## PROBLEM REQUIREMENTS:
Check the material that follows for the word "agent" and say how many lines contain it, with no other words.

## AVAILABLE DATA:
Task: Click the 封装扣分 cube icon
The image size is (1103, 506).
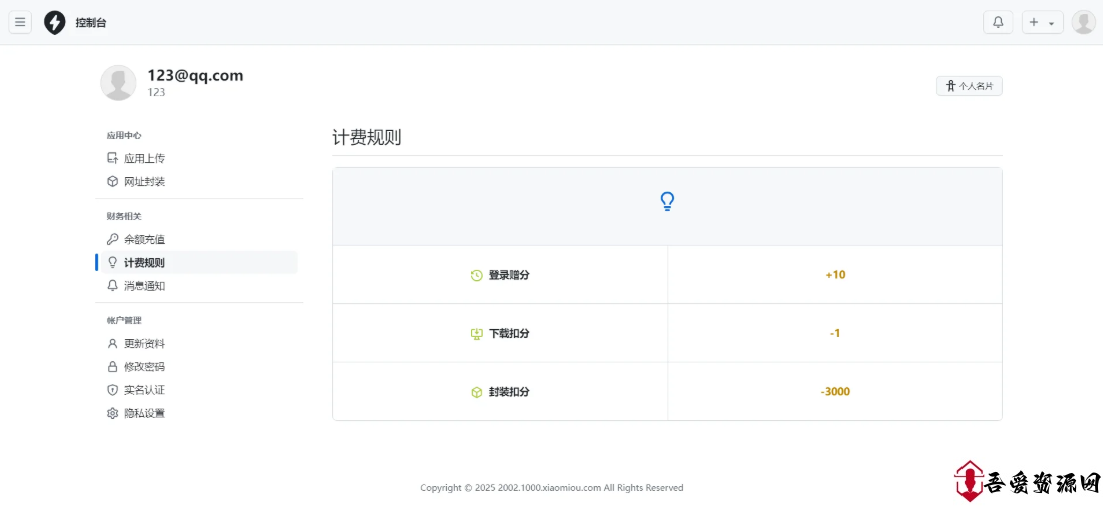Action: 477,392
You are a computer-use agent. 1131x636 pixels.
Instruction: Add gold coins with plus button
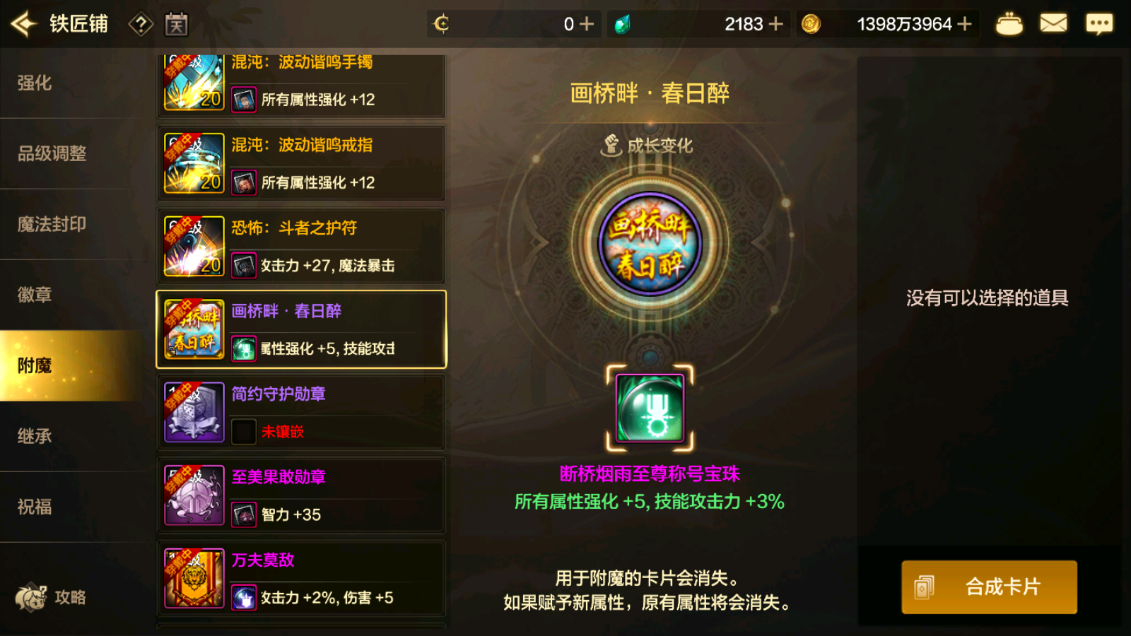[964, 24]
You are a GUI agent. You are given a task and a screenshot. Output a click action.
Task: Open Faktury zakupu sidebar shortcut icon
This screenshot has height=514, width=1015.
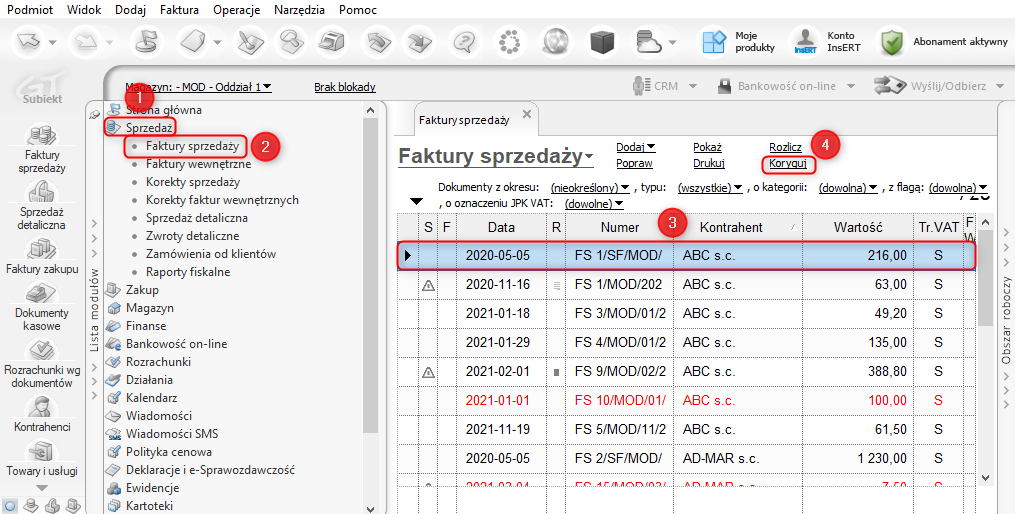tap(42, 249)
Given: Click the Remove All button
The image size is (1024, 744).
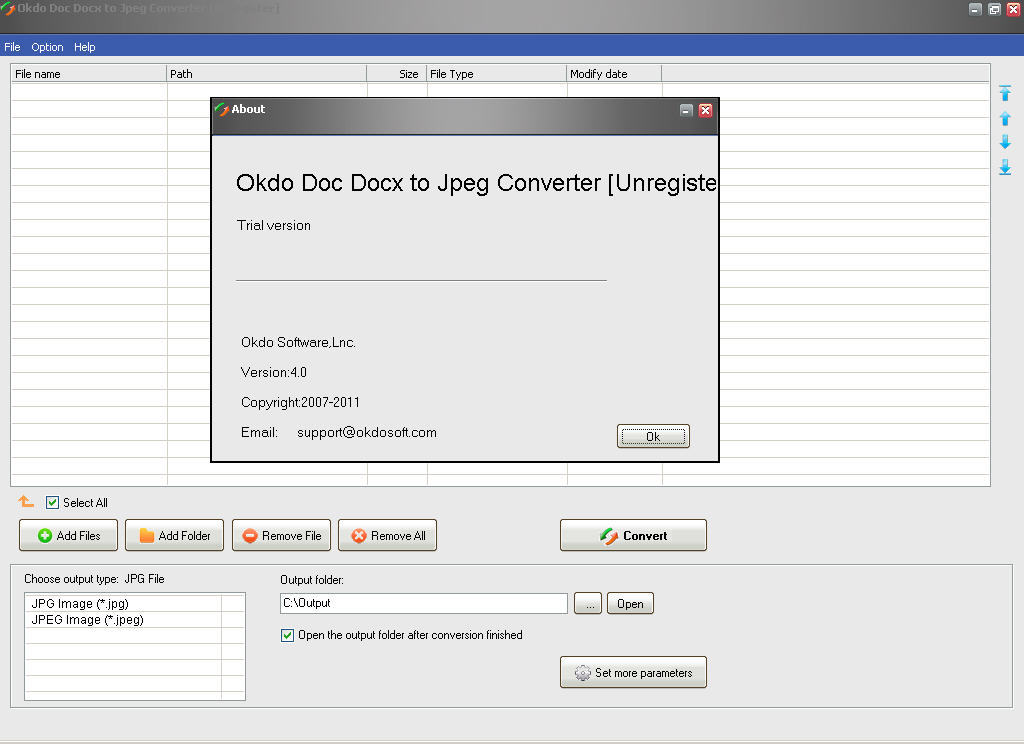Looking at the screenshot, I should click(x=388, y=536).
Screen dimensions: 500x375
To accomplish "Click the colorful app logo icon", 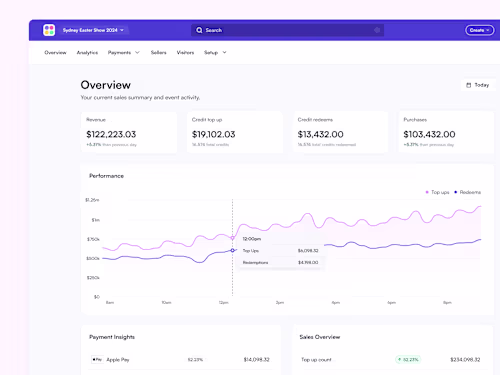I will point(49,30).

## RESULT FOR THIS TASK:
2